The Botanical School in Pisa Botanical Gardens.
One of the well kept ponds in front of the Botanical School.
A welcome shady area.
Giant bamboo on the left and a Magnolia tree planted in 1787 on the right.
The delicate Mock-Orange (Philadelphus) flower and the Prickly Pear (Opuntia) cactus.
In this blog I strive to show everything I see that is amazing in the natural world. In a world that is sick in many ways there are many, many wonderful moments. People have said I must live a wonderful life when they look at my blog. In many ways I do. I live a flawed life that is full of emotion, drama, conflict, joy, sadness, peace. My Polish friend told me that when Eastern European women would do their weaving they would make a deliberate mistake somewhere because they believed only God is perfect. Whether you believe in God or not, accepting imperfection saves a lot of energy; loving it saves a lot of disappointment. To try to be your best is sometimes all we can do. A couple of weeks ago I was threatened and chased by a drunk man while walking with my friend on a sunny afternoon. I had such a massive flight or fight reaction to it that it took me a whole week to settle my nervous system back into balance and be able to think straight again. The quickest root to recovery from distress for me is to accept it and talk about it, laugh and hide from the world for a while if necessary and learn. How do my actions affect others and the world around me?
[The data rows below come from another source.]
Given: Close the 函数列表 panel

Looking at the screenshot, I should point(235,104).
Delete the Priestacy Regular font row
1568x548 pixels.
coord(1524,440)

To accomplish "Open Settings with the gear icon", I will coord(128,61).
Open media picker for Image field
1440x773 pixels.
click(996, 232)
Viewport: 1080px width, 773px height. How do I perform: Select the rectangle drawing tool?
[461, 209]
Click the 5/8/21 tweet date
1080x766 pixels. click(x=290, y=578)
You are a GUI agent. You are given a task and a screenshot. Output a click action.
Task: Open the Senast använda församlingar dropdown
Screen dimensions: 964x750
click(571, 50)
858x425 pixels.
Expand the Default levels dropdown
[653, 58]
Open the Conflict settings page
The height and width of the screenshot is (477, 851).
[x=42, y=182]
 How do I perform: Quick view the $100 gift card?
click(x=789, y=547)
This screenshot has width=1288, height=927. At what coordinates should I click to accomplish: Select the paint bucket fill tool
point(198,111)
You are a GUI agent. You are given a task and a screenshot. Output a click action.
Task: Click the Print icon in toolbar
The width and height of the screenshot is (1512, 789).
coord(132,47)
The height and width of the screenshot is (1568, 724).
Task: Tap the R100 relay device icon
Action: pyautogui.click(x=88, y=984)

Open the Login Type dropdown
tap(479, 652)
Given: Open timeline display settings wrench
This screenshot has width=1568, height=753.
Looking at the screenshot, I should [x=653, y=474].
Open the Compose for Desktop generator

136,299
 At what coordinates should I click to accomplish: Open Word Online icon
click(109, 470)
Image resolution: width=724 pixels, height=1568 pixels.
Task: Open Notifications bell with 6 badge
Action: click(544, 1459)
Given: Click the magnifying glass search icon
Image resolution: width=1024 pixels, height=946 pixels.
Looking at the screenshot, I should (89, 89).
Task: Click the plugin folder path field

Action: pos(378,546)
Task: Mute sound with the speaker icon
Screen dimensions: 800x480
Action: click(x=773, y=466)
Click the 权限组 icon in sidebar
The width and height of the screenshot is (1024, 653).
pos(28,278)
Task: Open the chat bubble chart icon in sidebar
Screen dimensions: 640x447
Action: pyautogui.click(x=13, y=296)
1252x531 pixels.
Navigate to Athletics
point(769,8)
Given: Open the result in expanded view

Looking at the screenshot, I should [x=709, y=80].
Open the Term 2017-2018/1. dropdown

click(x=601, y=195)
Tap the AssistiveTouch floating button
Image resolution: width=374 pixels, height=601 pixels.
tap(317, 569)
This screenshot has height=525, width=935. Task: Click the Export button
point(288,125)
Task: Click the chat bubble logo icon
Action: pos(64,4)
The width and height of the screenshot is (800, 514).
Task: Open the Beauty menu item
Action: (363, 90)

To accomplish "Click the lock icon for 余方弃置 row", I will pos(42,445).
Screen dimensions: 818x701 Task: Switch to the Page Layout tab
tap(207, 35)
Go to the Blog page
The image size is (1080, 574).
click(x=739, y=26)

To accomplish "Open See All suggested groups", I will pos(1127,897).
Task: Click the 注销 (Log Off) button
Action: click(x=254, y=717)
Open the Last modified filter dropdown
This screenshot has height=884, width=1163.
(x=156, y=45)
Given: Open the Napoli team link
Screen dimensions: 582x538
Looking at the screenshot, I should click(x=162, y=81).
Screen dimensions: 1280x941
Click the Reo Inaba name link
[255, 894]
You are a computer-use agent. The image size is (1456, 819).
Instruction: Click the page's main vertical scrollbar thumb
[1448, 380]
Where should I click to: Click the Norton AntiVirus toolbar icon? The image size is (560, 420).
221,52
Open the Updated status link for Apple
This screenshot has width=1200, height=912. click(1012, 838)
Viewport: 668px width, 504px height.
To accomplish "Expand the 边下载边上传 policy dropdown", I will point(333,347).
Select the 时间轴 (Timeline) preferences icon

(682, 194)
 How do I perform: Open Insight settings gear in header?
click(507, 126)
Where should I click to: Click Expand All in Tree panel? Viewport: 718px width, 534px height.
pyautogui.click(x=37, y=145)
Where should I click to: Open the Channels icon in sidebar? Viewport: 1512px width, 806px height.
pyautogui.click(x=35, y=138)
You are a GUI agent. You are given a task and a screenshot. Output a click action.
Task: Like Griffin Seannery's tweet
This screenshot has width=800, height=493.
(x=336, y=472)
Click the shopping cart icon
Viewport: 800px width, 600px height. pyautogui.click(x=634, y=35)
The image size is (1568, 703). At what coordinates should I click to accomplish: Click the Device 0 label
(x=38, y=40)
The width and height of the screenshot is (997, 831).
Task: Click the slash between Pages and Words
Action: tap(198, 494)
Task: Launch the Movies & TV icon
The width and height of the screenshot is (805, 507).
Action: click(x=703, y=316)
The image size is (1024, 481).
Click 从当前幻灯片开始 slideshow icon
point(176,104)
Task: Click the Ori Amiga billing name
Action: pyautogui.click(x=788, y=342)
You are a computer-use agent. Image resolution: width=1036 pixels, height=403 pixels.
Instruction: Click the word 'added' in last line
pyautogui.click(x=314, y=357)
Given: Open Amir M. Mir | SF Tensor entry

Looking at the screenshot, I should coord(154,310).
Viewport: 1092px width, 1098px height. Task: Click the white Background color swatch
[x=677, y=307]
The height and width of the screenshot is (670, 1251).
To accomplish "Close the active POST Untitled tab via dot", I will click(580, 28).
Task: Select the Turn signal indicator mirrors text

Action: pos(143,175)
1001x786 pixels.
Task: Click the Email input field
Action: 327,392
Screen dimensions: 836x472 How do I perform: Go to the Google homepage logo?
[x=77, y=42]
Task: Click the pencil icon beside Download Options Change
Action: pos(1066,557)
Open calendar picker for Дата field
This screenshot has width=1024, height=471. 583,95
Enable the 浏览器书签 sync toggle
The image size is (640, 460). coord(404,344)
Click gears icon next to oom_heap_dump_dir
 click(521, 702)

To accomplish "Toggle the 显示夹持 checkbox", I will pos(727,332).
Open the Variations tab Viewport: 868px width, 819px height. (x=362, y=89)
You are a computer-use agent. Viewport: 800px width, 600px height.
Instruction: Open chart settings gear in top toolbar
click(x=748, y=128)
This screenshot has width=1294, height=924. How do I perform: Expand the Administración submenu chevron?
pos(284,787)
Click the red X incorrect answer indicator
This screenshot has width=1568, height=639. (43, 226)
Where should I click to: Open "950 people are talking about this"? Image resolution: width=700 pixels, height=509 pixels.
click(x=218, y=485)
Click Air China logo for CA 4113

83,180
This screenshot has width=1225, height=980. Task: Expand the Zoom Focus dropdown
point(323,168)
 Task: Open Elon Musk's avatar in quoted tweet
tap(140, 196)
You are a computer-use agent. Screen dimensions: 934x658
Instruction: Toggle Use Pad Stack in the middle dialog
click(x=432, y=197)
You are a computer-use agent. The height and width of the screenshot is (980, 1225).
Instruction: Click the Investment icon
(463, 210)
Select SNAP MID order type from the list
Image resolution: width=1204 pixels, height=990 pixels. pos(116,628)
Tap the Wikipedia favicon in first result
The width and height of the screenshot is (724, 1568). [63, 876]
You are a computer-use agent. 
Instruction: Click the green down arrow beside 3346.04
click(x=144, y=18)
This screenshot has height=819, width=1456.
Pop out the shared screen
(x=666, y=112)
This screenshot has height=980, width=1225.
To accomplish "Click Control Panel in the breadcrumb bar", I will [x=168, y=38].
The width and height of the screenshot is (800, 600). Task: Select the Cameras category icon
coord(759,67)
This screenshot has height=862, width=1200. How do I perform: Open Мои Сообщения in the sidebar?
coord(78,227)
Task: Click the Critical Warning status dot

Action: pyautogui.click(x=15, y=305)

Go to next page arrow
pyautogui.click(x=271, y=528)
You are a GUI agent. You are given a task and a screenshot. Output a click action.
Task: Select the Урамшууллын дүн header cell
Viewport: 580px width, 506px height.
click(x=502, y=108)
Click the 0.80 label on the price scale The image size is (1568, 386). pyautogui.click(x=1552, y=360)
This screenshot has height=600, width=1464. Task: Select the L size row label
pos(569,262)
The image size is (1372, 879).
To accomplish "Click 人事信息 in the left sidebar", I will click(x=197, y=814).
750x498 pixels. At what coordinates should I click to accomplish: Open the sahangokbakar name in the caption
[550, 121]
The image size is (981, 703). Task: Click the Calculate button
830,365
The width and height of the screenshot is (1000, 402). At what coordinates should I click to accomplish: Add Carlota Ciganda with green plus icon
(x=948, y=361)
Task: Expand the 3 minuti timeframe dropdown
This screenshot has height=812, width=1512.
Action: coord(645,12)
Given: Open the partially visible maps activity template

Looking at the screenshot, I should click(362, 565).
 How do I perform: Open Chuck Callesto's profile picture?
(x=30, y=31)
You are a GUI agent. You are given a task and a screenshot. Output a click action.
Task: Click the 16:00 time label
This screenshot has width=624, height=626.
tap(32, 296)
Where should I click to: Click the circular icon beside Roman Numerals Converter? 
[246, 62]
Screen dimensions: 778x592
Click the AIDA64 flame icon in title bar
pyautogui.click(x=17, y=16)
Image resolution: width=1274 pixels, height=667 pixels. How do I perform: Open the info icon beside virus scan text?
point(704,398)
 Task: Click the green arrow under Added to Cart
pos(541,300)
We can learn from nature that nothing is static, everything passes. I've just come back from a weeks holiday in the beautiful region of Tuscany in Italy thanks to my in-laws, for a reunion of friends and family. Looking now at the cold wind throwing the trees about at the bottom of my garden makes me feel that the warm, sunny days by the pool were a dream. In many ways they were. We flew to Pisa where we had a hotel for the night. There's nothing like the first day of being in a new country with unfamiliar language, temperature, sights and sounds. I was delighted to discover there was a botanical garden very close to our hotel so we headed their first. We only had half an hour until closing time and ended up rushing around the garden in order to see everything. The botanic Garden in Pisa was founded in 1544 by Luca Ghini. It was relocated from it's original riverside location to one near the Convent of Santa Marta in 1563. It was the first university botanical garden in Europe and is still used by the University of Pisa today. It also contains one of the earliest iron-framed hothouses built in Italy. Rather than rushing you through the gardens like we did I will share a little bit at a time. I learned the story of the garden and its trees and plants when I was researching it back home. It made me view the place with a whole new reverence. My first thought when I arrived was 'it's a bit old and neglected' because on the surface it was. This made me laugh because every thought I have about the world around me is actually about myself. There is always something to learn.